Wednesday, February 3, 2010

Male Witches or “Are you a Warlock?”

Oftentimes I meet people who aren’t sure how to approach this Wicca, Witchcraft, paganism, and Witches thing, other than what they see on television or through folklore and stories. Most of the time, I look at it as an opportunity to educate cowens (non-pagans) about what it is we do. Last year, I attended a pagan wedding which – because it was held on Samhain – attracted the attention of a large local newspaper. The print and photojournalists were really nice folks who seemed genuinely interested in our world and were very respectful and kind of our beliefs. How refreshing!

The journalist I spoke with wanted to know what the protocol and etiquette was of using the word “Warlock” to identify a male Witch, innocently of course. Couldn’t blame her for asking, since we’ve all been taught since we were little babes that a guy who practices magick was a Warlock. It got me to thinking, as I spent a few moments clarifying why that term is not widely used in the pagan community.

According to Wikipedia, the commonly accepted etymology derives Warlock from the Old English wǣrloga meaning "oathbreaker" or "deceiver". It is considered in polite Witchy society to be a bit of an insult, and those who choose to call themselves are looked at a bit askance. Don’t get me wrong, it’s still used in pagandom, but usually by Luciferians, Satanists or simply uneducated Wiccans who are looking for a bit of a shock value.

It is said that during the period we pagans refer to as “The Burning Times” – what historians refer to as the Inquisition – Warlocks were those who would trade information for safety. They would happily divulge names, times & places of worship and real or made up details to keep the Inquisitors neck deep in Witches to torture, under the guise of God’s Grace. Today, we Witches still use the term “Warlock” as both a noun AND a verb. A Warlock refers to a person who has broken their oaths and has betrayed their coven and/or Tradition. It also refers to the act of the formal banishment of that individual from his or her coven or Tradition. If you hear of someone having been “Warlocked” from their tradition or group, it usually means they have been deemed an oathbreaker by a Council of Elders (or a similar tribunal) and it’s a hint and a half that this person has some significant baggage. I don’t know of many Witches who traffic with Warlocks. Certainly I don’t have high opinions of those who have been Warlocked, and give a wide berth to those who freely call themselves that.

Warlocks do exist but not in the definition of the mainstream. I’ve heard of pagans new to the Craft, especially males, who choose to refer to themselves as Warlocks. Some of these folks change their self-affixed labels when they are educated about the etymology of the word and the baggage behind it, but some hold onto this label. I’ve tried to be openminded about this, and understand that my way is not the only way to practice. Maybe the word “Warlock” is a name male Witches want to reclaim as their own. If that is the case, I think it would be a herculean task to change perceptions both within and without the pagan community.

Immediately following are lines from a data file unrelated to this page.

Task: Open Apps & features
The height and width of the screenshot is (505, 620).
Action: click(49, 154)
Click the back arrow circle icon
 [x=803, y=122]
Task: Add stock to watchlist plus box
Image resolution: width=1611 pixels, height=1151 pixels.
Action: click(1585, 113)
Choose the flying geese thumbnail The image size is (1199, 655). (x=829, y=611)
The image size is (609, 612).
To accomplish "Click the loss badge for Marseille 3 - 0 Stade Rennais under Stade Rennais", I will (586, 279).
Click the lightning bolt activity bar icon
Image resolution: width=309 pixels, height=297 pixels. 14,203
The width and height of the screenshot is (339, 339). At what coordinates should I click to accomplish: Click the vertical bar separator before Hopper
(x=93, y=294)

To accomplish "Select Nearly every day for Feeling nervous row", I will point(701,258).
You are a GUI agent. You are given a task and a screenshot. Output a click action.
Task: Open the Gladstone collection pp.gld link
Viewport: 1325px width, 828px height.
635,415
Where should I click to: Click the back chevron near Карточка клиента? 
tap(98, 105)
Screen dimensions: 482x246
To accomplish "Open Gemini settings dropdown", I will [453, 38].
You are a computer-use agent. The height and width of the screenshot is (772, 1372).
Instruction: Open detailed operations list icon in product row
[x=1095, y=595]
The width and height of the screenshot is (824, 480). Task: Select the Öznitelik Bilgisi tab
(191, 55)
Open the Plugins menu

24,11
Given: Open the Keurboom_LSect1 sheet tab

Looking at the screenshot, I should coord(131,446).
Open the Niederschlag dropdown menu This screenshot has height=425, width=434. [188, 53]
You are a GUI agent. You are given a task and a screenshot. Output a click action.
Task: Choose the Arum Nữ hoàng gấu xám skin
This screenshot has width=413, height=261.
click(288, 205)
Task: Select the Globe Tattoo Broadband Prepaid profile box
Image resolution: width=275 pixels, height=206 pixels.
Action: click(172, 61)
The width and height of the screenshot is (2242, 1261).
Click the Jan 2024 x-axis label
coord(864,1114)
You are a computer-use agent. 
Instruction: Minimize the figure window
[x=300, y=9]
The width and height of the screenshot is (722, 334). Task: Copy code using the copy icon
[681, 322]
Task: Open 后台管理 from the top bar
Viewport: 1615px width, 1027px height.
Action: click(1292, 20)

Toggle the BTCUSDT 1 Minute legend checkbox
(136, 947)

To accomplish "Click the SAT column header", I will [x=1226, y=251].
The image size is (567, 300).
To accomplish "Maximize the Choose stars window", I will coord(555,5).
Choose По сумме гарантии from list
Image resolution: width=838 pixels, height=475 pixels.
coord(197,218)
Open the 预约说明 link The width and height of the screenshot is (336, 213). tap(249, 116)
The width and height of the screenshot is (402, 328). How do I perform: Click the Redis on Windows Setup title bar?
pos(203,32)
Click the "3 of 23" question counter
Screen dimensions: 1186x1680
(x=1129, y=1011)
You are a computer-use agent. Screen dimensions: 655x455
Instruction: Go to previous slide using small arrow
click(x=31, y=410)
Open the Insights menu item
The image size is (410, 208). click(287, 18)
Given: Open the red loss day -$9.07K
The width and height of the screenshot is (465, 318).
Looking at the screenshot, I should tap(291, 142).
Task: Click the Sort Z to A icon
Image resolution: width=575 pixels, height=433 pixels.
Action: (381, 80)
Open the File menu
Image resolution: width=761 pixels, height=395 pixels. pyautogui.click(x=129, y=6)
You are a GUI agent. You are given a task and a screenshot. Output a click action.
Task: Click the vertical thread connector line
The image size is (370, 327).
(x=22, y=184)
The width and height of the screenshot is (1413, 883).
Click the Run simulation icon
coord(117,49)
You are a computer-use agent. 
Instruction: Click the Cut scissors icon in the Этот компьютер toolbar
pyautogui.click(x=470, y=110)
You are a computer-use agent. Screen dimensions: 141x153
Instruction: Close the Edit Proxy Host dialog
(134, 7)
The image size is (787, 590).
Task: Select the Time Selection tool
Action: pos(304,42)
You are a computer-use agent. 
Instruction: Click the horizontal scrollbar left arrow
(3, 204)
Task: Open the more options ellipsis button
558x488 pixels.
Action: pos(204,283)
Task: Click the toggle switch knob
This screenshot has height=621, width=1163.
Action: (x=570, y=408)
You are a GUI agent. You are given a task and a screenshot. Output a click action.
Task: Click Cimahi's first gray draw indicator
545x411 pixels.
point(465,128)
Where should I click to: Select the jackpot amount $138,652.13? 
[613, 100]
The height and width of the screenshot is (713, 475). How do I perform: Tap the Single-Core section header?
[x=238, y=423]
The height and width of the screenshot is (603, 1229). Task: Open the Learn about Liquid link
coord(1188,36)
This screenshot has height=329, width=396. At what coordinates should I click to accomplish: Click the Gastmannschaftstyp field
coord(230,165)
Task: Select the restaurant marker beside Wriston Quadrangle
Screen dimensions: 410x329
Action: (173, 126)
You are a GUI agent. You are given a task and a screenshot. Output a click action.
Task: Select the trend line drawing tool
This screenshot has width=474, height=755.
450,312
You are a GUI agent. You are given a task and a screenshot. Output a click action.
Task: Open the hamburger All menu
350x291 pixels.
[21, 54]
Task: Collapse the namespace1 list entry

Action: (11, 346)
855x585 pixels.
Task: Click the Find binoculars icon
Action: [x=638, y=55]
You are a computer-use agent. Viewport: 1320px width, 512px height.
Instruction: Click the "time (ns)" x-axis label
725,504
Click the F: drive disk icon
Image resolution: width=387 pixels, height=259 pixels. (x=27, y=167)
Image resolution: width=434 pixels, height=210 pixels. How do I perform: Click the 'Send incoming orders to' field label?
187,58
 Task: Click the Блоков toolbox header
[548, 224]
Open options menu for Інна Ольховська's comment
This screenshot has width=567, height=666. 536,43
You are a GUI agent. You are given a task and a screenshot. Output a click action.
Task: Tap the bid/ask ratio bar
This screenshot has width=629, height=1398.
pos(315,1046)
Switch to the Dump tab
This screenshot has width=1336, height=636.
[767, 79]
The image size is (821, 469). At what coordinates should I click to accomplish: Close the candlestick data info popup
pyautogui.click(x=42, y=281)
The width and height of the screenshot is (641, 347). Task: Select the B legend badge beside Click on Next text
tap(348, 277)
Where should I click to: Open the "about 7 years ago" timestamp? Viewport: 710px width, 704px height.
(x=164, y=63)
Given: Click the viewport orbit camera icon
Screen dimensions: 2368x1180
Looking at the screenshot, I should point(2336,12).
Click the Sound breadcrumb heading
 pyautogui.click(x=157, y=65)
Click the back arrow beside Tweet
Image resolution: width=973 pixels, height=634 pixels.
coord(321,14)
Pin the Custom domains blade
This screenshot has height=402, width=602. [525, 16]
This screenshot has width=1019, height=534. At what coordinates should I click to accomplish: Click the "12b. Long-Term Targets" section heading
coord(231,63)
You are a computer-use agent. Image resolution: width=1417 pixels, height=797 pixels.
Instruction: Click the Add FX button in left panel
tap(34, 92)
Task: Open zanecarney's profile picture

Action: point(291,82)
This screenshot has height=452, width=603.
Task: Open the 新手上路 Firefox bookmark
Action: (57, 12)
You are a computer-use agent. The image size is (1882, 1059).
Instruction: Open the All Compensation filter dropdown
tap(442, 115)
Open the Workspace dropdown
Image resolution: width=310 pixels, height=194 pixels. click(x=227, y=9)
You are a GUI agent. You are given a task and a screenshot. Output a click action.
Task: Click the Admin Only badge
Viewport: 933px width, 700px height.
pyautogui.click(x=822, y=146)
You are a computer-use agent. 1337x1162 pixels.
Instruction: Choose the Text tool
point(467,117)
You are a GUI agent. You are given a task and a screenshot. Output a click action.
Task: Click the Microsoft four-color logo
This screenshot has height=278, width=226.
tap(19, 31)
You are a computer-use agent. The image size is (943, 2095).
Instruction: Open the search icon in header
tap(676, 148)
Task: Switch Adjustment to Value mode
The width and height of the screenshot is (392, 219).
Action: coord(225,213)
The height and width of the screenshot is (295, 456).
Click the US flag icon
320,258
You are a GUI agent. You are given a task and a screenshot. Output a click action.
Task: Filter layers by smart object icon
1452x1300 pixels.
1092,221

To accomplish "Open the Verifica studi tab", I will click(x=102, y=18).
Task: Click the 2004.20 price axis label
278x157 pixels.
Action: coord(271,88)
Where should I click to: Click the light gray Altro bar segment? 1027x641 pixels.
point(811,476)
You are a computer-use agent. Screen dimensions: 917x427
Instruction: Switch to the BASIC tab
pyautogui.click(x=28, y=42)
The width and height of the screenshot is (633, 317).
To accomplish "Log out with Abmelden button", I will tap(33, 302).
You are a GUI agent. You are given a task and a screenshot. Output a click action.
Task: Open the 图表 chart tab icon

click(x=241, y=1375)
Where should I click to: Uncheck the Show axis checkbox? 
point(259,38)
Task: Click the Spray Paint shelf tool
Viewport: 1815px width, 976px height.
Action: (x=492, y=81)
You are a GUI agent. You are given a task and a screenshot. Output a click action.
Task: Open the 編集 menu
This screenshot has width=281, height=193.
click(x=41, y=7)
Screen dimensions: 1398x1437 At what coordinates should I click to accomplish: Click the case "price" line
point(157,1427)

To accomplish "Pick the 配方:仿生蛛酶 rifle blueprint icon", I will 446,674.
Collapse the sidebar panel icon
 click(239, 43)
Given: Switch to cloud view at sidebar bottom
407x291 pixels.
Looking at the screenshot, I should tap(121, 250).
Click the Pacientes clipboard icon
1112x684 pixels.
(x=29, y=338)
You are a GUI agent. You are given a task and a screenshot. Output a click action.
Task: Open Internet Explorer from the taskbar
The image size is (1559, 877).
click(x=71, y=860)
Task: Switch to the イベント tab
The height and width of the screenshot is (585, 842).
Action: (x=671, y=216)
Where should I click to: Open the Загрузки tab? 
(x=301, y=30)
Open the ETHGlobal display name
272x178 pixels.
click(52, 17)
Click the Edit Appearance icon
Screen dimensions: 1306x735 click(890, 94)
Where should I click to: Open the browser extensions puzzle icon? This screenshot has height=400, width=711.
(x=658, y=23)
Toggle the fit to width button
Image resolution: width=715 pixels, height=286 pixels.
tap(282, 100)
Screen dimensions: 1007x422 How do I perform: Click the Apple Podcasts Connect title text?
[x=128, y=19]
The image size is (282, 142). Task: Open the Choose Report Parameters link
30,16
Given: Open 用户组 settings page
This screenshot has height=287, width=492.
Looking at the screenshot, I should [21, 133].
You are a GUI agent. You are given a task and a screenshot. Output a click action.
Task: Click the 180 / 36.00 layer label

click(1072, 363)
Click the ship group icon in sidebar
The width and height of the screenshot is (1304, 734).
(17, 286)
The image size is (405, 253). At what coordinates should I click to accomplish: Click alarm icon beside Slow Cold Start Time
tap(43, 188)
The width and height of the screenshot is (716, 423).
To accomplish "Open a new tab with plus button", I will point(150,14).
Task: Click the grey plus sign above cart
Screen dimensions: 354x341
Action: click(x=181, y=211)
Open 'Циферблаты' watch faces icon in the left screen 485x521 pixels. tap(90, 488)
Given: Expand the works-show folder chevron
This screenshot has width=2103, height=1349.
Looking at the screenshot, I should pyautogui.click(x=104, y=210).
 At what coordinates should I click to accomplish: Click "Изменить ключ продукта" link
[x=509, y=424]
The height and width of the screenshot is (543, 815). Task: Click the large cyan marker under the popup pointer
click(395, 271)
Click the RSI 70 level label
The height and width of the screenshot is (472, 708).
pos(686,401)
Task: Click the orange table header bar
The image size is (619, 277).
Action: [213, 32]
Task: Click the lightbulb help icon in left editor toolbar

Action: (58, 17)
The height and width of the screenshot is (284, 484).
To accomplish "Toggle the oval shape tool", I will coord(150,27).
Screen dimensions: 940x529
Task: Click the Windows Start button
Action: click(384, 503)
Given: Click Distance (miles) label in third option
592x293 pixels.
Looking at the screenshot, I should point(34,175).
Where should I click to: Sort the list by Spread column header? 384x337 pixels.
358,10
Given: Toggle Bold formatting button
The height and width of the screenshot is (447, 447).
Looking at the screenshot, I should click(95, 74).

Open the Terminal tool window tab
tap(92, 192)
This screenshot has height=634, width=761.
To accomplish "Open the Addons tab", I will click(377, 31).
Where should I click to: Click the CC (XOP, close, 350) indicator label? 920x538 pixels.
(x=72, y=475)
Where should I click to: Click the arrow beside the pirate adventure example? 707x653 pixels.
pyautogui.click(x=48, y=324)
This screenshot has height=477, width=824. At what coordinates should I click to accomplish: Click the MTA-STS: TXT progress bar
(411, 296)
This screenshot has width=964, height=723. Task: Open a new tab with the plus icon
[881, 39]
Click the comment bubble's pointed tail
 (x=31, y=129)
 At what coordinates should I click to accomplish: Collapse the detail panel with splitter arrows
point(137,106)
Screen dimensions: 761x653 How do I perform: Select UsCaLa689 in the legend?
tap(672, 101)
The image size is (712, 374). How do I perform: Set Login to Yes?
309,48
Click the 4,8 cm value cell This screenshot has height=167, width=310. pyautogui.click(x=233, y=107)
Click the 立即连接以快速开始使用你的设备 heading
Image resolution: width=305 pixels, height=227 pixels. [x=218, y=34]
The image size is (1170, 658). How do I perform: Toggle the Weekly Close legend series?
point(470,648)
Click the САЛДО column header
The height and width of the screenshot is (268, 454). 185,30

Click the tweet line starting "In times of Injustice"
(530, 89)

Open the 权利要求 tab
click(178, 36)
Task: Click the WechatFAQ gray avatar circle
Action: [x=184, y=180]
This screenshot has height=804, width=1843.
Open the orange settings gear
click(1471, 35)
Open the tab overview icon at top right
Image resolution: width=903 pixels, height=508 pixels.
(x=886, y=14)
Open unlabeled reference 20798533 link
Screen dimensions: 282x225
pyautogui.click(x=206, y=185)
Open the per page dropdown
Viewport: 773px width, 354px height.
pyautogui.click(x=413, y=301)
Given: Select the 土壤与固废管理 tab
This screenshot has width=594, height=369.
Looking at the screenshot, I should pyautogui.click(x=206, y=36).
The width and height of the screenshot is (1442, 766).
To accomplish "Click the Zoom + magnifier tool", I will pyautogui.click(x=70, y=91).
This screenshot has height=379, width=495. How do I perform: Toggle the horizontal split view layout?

Maybe this begs the question – do we as a pagan community need to come up with a word which describes a male Witch? Witch – as a word – often connotes a female, most likely through lore and common (mis)beliefs of the past centuries. While I like names to be gender neutral, it seems to me that our pagan men may feel like they are getting lost in a rather gynocentric religion. The desire to affix a label or moniker to separate themselves from the women of the Craft suggests that men wish to maintain their masculinity. I think it’s not a bad idea to consider. Unfortunately, the term “Warlock” in its current definition does not apply to 99.9% of male Witches in the Craft.

In Witchcraft today, a guy who is a Witch is just that – a male Witch. An argument can be made to simply use one name all the way around. A Witch is a Witch is a Witch. Male, female; straight, gay, bisexual, transgender; carnivore, vegan; what other labels you choose for yourself is your own business. Being a Witch is not about what plumbing you have, or what you prefer in this life. It is about identifying yourself with this particular belief system. The Gods don’t care very much about your gender. Come to think of it, they could care less about labels either!

So, I continue to tell people who ask that when they refer to a make Witch, they should simply say “Witch” or “Wiccan” if that is appropriate. Until such time when the term Warlock has better connotations within our own community, I think I’ll continue using the term Warlock as I was taught.

And what of that news story? The journalist didn’t call anyone a Warlock. Mission accomplished!